▶ Task list:
1. Select every line of the listing that contains the string "height", and copy each of those lines.
2. Extend the forum thread on bank failures and inflation, beginning immediately after its final sentence.

── Excerpt to read

What do you think fannie and freddie were doing?

[quote]John S. wrote:
Headhunter wrote:

23 banks have failed here, within the last 30 days. We are facing the outright collapse of our financial system.

Rahm Emmanuel has said that we should ‘take advantage of every crisis’. He will. The banks will simply be taken over by the Fed. That’ll prevent runs since everyone knows that the Fed can always print up whatever they need.

Once that happens we will enter hyper inflation. China see’s whats about to happen that’s why they are urging their people to go to gold. I am willing to be that by the end of this depression we will be back on the gold standard, our Fiat dollar is dead.[/quote]

I have seen the arguments for both. I still believe we are headed for a deflationary depression. Save your money people. Go to thestreet.com and check the strength of your bank, brokerage and life, property and casualty insurance company.
AS far as the insurance companies go, I can tell you that USAA and State Farm lead the pack. Banks are harder, as the list of “strong” banks is getting shorter and shorter.

[quote]JEATON wrote:
John S. wrote:
Headhunter wrote:

23 banks have failed here, within the last 30 days. We are facing the outright collapse of our financial system.

Rahm Emmanuel has said that we should ‘take advantage of every crisis’. He will. The banks will simply be taken over by the Fed. That’ll prevent runs since everyone knows that the Fed can always print up whatever they need.

Once that happens we will enter hyper inflation. China see’s whats about to happen that’s why they are urging their people to go to gold. I am willing to be that by the end of this depression we will be back on the gold standard, our Fiat dollar is dead.

I have seen the arguments for both. I still believe we are headed for a deflationary depression. Save your money people. Go to thestreet.com and check the strength of your bank, brokerage and life, property and casualty insurance company.
AS far as the insurance companies go, I can tell you that USAA and State Farm lead the pack. Banks are harder, as the list of “strong” banks is getting shorter and shorter.

[/quote]

How do you figure deflationary? We are printing money, which means inflation has to happen. We are printing on such a large scale that Hyperinflation is pretty much guaranteed. If you want to save yourself get into gold fast before the Chinese drive the prices up to unseen levels.

[quote]JEATON wrote:
John S. wrote:
Headhunter wrote:

23 banks have failed here, within the last 30 days. We are facing the outright collapse of our financial system.

────
── Stored records

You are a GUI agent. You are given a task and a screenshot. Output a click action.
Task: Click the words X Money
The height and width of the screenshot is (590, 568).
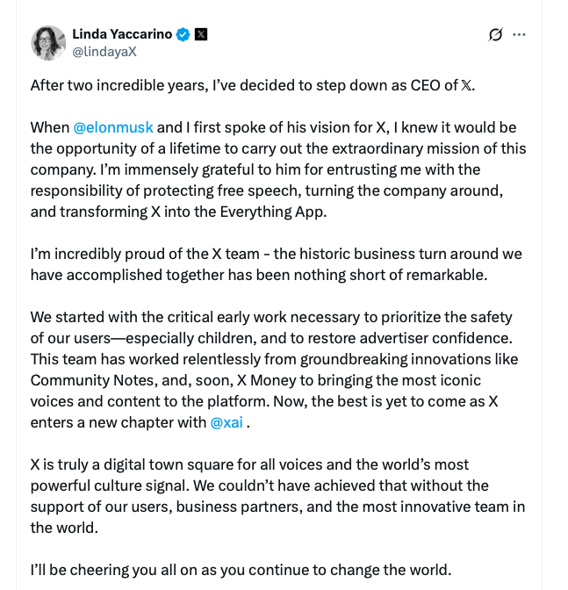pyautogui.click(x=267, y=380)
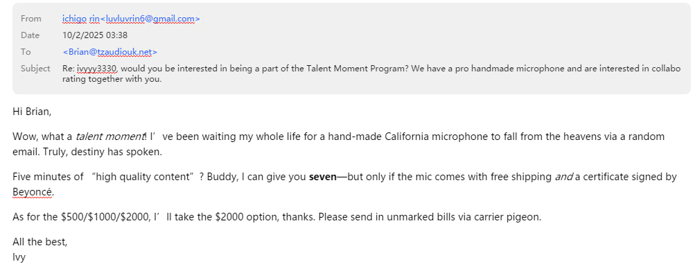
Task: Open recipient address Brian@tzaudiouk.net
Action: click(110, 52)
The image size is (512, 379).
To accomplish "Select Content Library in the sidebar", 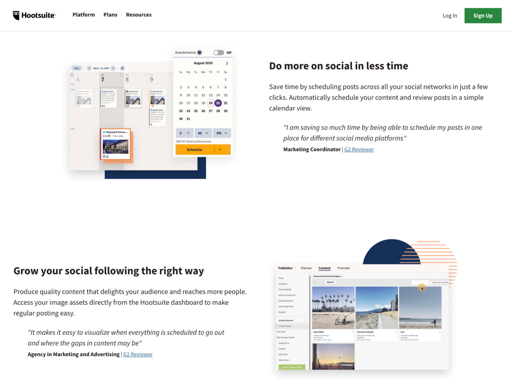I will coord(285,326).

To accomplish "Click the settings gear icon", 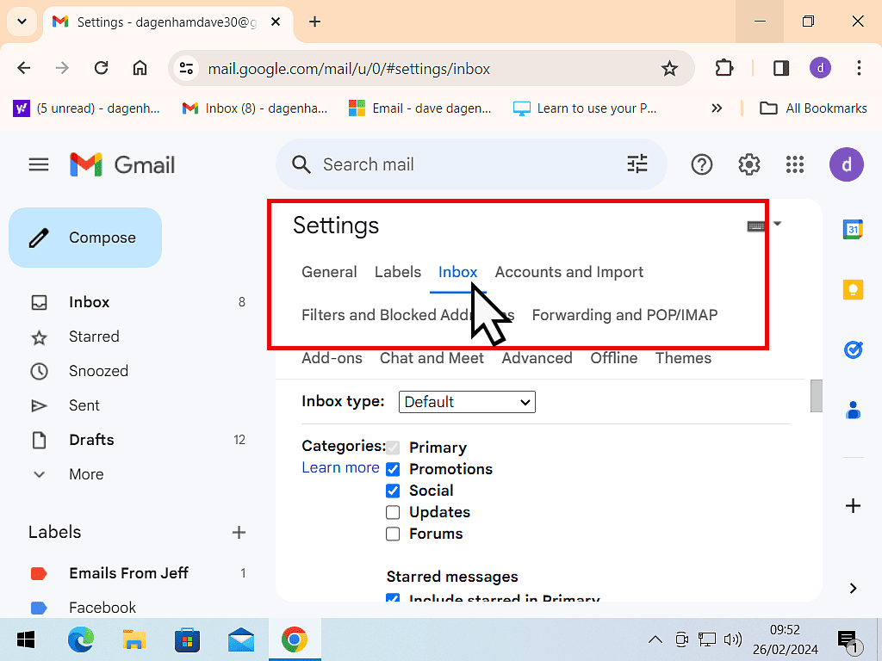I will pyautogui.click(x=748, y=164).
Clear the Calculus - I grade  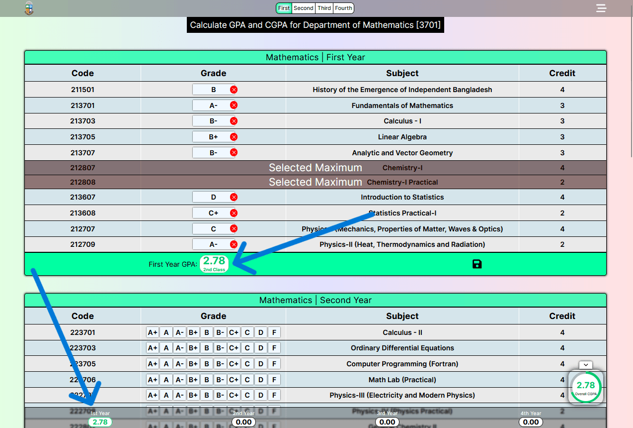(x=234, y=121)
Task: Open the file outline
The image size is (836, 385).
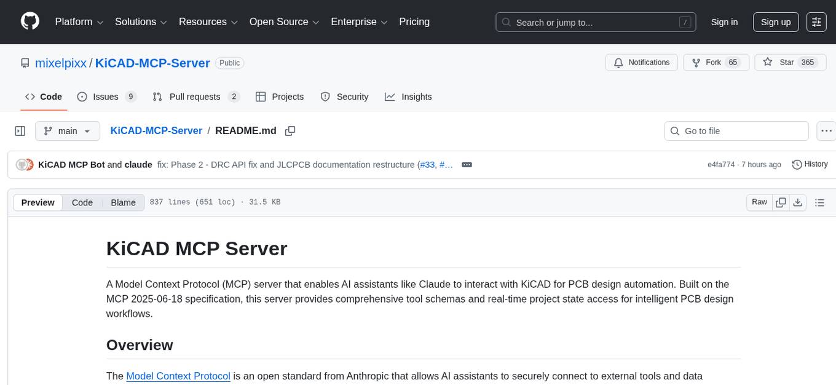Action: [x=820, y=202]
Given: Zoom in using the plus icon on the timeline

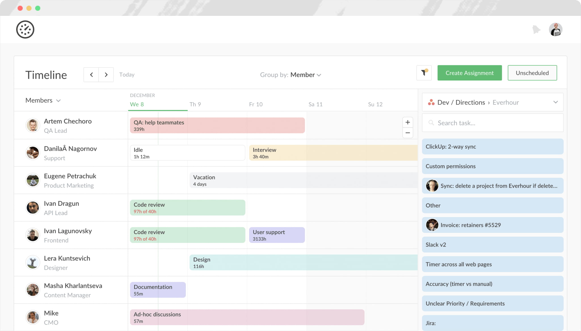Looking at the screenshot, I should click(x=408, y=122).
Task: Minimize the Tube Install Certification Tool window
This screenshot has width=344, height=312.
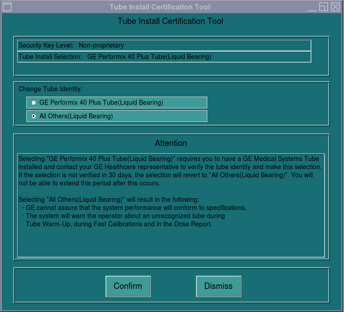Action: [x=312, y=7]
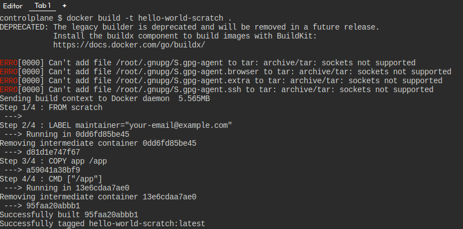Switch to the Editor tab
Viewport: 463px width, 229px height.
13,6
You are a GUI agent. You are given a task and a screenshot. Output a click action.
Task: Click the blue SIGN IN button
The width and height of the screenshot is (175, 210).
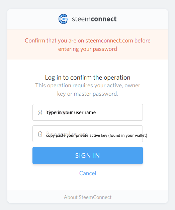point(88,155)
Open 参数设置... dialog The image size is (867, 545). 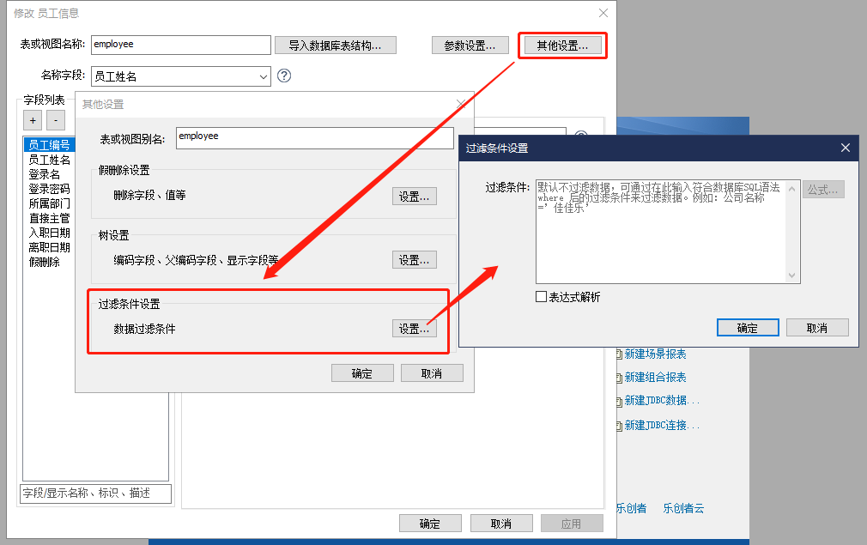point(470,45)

────
── Stored records

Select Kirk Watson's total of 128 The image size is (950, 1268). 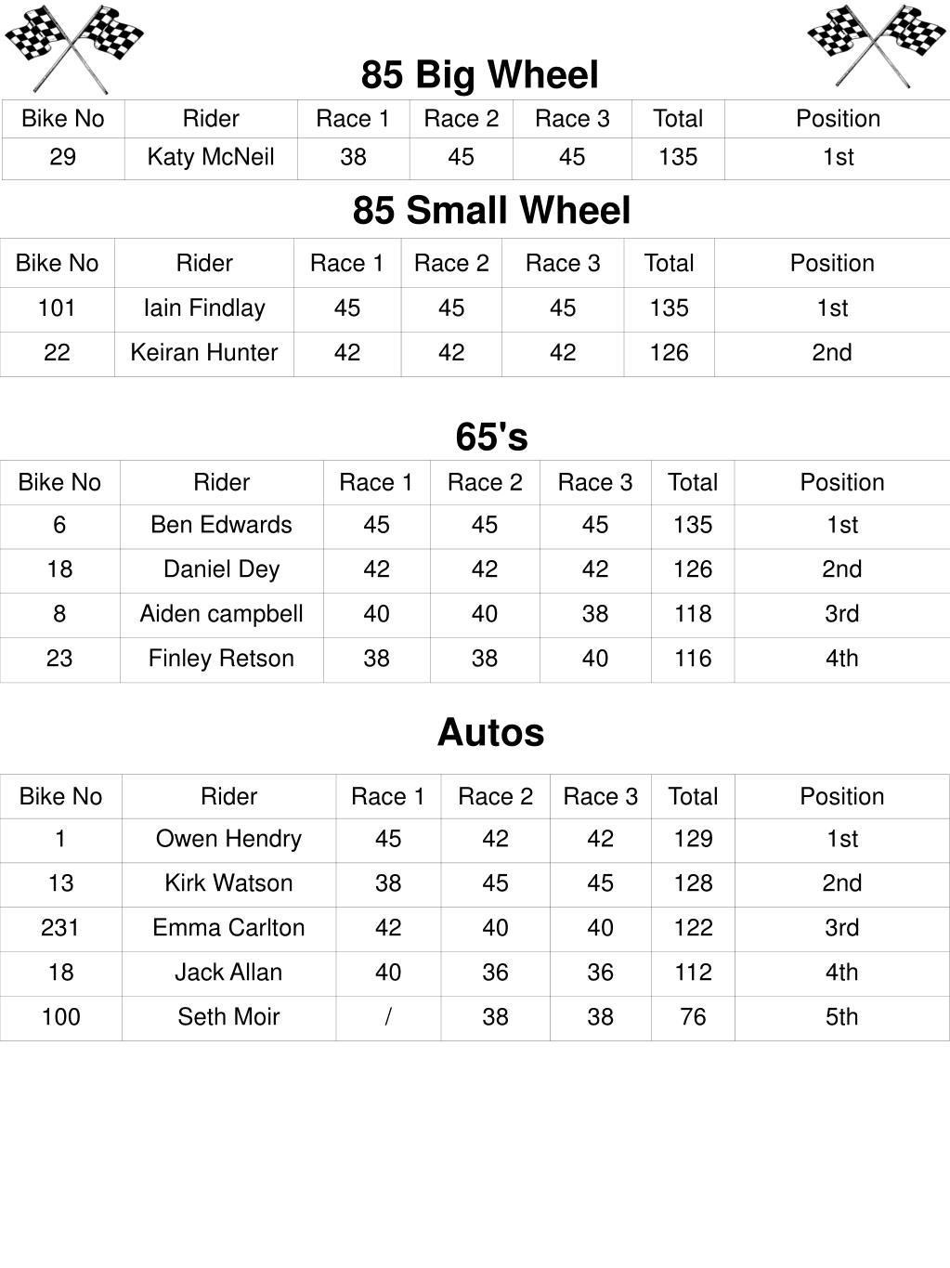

────

▶ Responses in order:
1.
The height and width of the screenshot is (590, 568).
This screenshot has width=344, height=312.
Viewport: 463px width, 229px height.
The width and height of the screenshot is (175, 210).

2.
Rahm Emmanuel has said that we should ‘take advantage of every crisis’. He will. The banks will simply be taken over by the Fed. That’ll prevent runs since everyone knows that the Fed can always print up whatever they need.

Once that happens we will enter hyper inflation. China see’s whats about to happen that’s why they are urging their people to go to gold. I am willing to be that by the end of this depression we will be back on the gold standard, our Fiat dollar is dead.

I have seen the arguments for both. I still believe we are headed for a deflationary depression. Save your money people. Go to thestreet.com and check the strength of your bank, brokerage and life, property and casualty insurance company.
AS far as the insurance companies go, I can tell you that USAA and State Farm lead the pack. Banks are harder, as the list of “strong” banks is getting shorter and shorter.

[/quote]

I dont see how its going to be deflationary, as long as helicopter Ben is at the Fed. The guy is an “expert” on the great depression, hes not going to let deflation take hold. He will inflate the deflation away anyway possible.

Ben has no say in the matter.

Through ‘07 dollar denominated debt soared to $50 trillion, while the total of currency plus Fed reserves was still below $1 trillion. None of these debt figures include derivatives and governments’ unfunded liabilities, which are in the range of another $200 trillion.
Over the past year, the Fed has doubled the stock of base fiat money (monetary base) in the form of reserves by creating new dollars and exchanging them for outstanding IOU’s. The total of base fiat money backing bank deposits has soared my multiples to $1 trillion. But total bank debt, including off-balance sheet debt, is $18 trillion. So, the stock of bank credit, not to mention all credit, is still huge compared to the stock of base fiat money. As long as this is true, deflation can continue.

JEATON, while I see what you are saying but you are dead wrong, you are forgetting the dollar is falling. The less the dollar is worth the more things will cost, which is called inflation. We are going to keep printing because we think we can spend our way out of this. See Bailouts, Stimulus, Cash for clunkers, and a whole bunch of other stuff.

Your savings are going to get wiped out, invest in gold and I promise you will make it through this.

I plan on staying in school and riding this out that way.

We will simply have to agree to disagree. Yes the dollar has been falling as the market has been rising. Gold, in my opinion will make a brief run above $1,000 and then soon reverse. As our current “manic” echo works its way out of the stock market in the coming weeks, the dollar will base and start up in a long term run. Gold will fall back to the mid $600’s.

Never forget that we represent 5% of the world population, yet we produce 20% of the worlds economic output. Our GDP is almost twice that of China, with less than 25% of their population.

When things turn back down, which I am afraid they soon will, the world will flee back to the dollar. It will rise, gold will fall.

Now, having said all that, I fully recognize that if I knew it all I would be on my private beach somewhere and not giving a flip about this board or much else, so take my opinions at face value.

[quote]JEATON wrote:
Ben has no say in the matter.

Through ‘07 dollar denominated debt soared to $50 trillion, while the total of currency plus Fed reserves was still below $1 trillion. None of these debt figures include derivatives and governments’ unfunded liabilities, which are in the range of another $200 trillion.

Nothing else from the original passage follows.